Comment author: Vaniver 30 July 2012 07:16:32PM 2 points [-]

It is impolite to mention demographic change, especially when racial differences are obvious. "Our increases in income are counteracted by the swelling ranks of poor non-whites" does not make newspaper editors happy.

Comment author: Oscar_Cunningham 30 July 2012 07:31:13PM 9 points [-]

But they're not "counteracted" at all. White people's wages have actually increased. You don't have to try very hard to put a positive spin on the fact that everyone is making more money, women are becoming more equal with men, and previously poor non-whites are now finding more jobs. What's not to like?

It seems unlikely to me that people discovered this explanation for the data and then covered it up. More likely that they simply hadn't noticed that Simpson's paradox was in effect (maybe because they never even looked at the demographic data).

Comment author: gwern 30 July 2012 07:37:18PM 6 points [-]

Cowen built a lot on the median income in The Great Stagnation; reading it, there was not a whisper about demographics, though Cowen is a pretty honest author usually (and in fact was the one who publicized this one!).

Comment author: CarlShulman 30 July 2012 09:35:16PM *  0 points [-]

Drat, I hat-tipped Cowen instead of David Henderson of Econlog, in an example of the Matthew Effect. http://en.wikipedia.org/wiki/Matthew_effect_(sociology)#Sociologyofscience

Comment author: gwern 30 July 2012 09:43:06PM 0 points [-]

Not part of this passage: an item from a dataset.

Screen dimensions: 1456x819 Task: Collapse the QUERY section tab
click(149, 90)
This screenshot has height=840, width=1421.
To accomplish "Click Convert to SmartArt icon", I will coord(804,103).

Publicized it, I said, not discovered it. Cowen has a huge readership, and pretty much anyone who ever hears of this will do so because Cowen publicized it; and Cowen knows this, so the honesty argument is still true.

Comment author: CarlShulman 30 July 2012 10:01:11PM 0 points [-]

No, I got it from Henderson's blog, but the source data got lost and reconstructed as Tyler. I haven't seen any Marginal Revolution post publicizing it.

Comment author: gwern 30 July 2012 10:09:39PM 0 points [-]

Whoops, you're right; it was Henderson/EconLog, not Cowen.

Comment author: Vaniver 30 July 2012 07:39:16PM *  9 points [-]

But they're not "counteracted" at all.

They are for the metric of median wages.

There's a similar situation with PISA scores: American students of all races are the highest or second highest scorers of that race. The average American PISA score is mediocre, though, because the US's racial balance is not, say, Shanghai's or Finland's racial balance.

Comment author: James_Miller 30 July 2012 11:20:09PM *  3 points [-]

simply hadn't noticed that Simpson's paradox was in effect

You don't understand academic culture. Steve Landsburg (like myself) is a college professor. Because of political correctness almost no college professor would dare point out what Landsburg just did.

You're underestimating both how good economists are at math and how bad we are at resisting political correctness.

Comment author: James_Miller 30 July 2012 11:22:51PM 2 points [-]

It's not just impolite, it's an act that makes one unclean.